• [Source]:
----------

Pour LeRoy Baxter, et pour Jean Dion, très cordialement
Croyez-vous qu’en vous traitant de fils ou fille de p… l’injurieux ne doive pas s’attendre à recevoir une gifle et brandir pour sa défense le paravent de la liberté d’expression ?
De la liberté en général. Un dogme ?
On ne s’étonne plus d’entendre aujourd’hui des gens soutenir « mordicus » la liberté d’expression, la liberté d’opinion, la liberté de la presse… Dès lors qu’on avance le mot « liberté », gare à ceux qui voudraient s’y opposer. C'est que la culture occidentale hérite d’un principe devenu fondamental avec Emmanuel Kant : « l’absolu de la liberté. » Pour Kant « être moi » et « être libre » sont synonymes. La liberté est production du moi qui est pouvoir de commencer quelque chose, une série d’événements ; ce faisant la liberté est la capacité de se faire advenir soi-même, être satisfait, émancipé, installé dans la sérénité liée à l’indépendance. La liberté est alors sans commencement ; elle commence mais n’est pas commencée ; elle détermine ; elle cause. Elle conditionne les événements, elle est donc inconditionnée, elle est « absolue », sans lien avec un principe qui la causerait. Elle clôt tout questionnement sur le pourquoi de l’agir. Tout, y compris la justice, se trouve subordonné à la liberté inconditionnée.
John Rawls, référence de la pensée politique libérale, subordonne, lui aussi, la justice à la liberté inconditionnée, concevant la liberté au niveau des libertés publiques, de conscience ou d’expression.
C’est discutable.
Toute chose peut-elle être justifiée par elle-même ? C’est à cela que s’oppose Lévinas. Non seulement la liberté ne se justifie pas par elle-même, mais elle est conditionnée, par le corps, par la temporalité, par l’histoire. La liberté trouve-t-elle une signification dans le projet d’autonomie de la philosophie occidentale, ou bien n’a-t-elle pas à se chercher dans cette relation à l’autre. L’irrationnel de l’absolu de la liberté ne tient pas à ses limites mais à l’infini de son arbitraire.
La liberté ne se trouve t-elle pas engagée, responsable dans la relation avec l’autre. La liberté ne réalise t-elle pas « la mise en question de soi par l’autre ? » Comment en rendre compte ?
E. Lévinas dénonce l’injustice de la liberté-commencement, en ce qu’elle confirme un monde où règne l’égoïsme du moi, la culture individualiste, la rupture du lien social. Elle réduit l’autre au même, le dépossède de son altérité.

----------

• [Données de travail]:
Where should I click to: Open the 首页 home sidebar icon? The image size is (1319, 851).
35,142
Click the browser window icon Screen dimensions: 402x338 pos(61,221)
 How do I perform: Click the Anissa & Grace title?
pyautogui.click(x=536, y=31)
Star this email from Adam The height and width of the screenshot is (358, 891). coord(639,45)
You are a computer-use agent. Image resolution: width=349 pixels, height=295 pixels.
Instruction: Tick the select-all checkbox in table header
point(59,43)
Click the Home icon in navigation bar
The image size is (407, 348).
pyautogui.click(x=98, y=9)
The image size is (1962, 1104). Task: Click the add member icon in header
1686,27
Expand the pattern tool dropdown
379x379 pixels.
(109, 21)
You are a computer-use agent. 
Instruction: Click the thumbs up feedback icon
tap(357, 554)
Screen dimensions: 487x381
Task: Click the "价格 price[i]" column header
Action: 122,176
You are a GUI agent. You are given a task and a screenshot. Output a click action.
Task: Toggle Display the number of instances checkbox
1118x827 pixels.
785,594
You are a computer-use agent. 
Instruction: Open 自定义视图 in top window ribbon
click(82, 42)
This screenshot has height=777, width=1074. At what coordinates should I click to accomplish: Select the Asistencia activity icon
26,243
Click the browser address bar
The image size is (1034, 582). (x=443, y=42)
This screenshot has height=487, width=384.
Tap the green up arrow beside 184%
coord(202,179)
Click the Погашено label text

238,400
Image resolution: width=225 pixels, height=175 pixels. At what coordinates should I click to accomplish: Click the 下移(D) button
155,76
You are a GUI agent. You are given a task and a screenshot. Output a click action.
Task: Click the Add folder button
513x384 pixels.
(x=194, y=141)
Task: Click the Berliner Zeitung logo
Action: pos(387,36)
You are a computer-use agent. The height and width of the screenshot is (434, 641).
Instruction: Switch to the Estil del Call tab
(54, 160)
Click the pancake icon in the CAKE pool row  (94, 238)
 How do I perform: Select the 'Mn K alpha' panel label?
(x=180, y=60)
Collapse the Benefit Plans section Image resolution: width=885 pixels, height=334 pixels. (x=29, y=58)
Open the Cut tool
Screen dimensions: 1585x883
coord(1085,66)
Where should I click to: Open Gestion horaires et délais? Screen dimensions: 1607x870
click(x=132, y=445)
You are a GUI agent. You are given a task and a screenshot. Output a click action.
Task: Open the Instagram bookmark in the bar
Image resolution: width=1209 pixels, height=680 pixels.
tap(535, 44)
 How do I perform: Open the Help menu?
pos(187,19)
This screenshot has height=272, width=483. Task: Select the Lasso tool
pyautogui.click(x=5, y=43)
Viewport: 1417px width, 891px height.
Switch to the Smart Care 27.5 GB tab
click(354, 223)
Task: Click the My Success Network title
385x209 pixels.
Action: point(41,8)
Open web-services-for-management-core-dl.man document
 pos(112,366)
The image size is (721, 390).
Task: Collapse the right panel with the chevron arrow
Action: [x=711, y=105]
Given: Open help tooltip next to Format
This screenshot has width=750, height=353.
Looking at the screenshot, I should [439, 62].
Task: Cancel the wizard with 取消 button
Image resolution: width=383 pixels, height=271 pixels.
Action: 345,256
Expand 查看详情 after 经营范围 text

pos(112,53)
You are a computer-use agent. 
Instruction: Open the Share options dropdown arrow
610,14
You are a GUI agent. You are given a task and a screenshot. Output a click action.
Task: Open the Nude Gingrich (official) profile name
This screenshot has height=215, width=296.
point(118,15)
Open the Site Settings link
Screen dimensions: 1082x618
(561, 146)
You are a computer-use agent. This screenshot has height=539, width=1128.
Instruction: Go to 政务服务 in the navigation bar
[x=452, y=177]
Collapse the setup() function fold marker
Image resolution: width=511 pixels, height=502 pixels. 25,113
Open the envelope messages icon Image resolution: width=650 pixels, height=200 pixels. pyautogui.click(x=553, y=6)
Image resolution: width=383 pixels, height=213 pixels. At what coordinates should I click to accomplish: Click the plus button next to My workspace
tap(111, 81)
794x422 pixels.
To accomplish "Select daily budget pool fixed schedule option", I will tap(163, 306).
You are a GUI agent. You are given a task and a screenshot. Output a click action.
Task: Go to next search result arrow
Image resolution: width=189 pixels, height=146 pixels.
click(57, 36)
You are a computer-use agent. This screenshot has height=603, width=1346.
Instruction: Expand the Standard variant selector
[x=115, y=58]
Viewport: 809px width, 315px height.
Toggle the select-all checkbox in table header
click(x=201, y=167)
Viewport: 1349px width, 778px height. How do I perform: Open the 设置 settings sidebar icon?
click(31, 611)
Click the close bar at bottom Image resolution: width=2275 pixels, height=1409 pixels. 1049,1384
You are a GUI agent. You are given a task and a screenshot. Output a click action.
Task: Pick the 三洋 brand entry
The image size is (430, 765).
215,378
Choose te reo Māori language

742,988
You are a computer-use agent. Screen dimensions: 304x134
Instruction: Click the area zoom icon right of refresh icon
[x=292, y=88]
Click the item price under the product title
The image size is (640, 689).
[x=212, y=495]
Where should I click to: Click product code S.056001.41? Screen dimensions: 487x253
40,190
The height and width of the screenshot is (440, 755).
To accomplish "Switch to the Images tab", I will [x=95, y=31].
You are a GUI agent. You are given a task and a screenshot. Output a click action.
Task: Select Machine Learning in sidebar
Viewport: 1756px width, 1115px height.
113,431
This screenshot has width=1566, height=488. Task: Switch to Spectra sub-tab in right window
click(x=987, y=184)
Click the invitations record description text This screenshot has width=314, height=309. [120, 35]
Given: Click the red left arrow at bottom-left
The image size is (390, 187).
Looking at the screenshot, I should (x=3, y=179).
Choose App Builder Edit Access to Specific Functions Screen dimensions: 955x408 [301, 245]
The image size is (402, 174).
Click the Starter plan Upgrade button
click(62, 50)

----------

• [Travail à faire]:
(a) Répondez à ces questions d'après le texte sur la liberté :
(i) Avec quel philosophe la culture occidentale hérite-t-elle du principe de « l'absolu de la liberté » ?
(ii) À quel niveau John Rawls conçoit-il la liberté ?
(iii) Selon Lévinas, par quoi la liberté est-elle conditionnée ?
(b) Dans les rangées, recopiez telles quelles les lignes allant de celle qui contient « Image resolution: width=225 » à celle qui contient « coord(1085,66) », ces deux lignes comprises.

• [Réponses attendues]:
(a)
(i) Avec Emmanuel Kant.
(ii) Au niveau des libertés publiques, de conscience ou d'expression.
(iii) Par le corps, par la temporalité et par l'histoire.

(b)
Image resolution: width=225 pixels, height=175 pixels. At what coordinates should I click to accomplish: Click the 下移(D) button
155,76
You are a GUI agent. You are given a task and a screenshot. Output a click action.
Task: Click the Add folder button
513x384 pixels.
(x=194, y=141)
Task: Click the Berliner Zeitung logo
Action: pos(387,36)
You are a computer-use agent. The height and width of the screenshot is (434, 641).
Instruction: Switch to the Estil del Call tab
(54, 160)
Click the pancake icon in the CAKE pool row  (94, 238)
 How do I perform: Select the 'Mn K alpha' panel label?
(x=180, y=60)
Collapse the Benefit Plans section Image resolution: width=885 pixels, height=334 pixels. (x=29, y=58)
Open the Cut tool
Screen dimensions: 1585x883
coord(1085,66)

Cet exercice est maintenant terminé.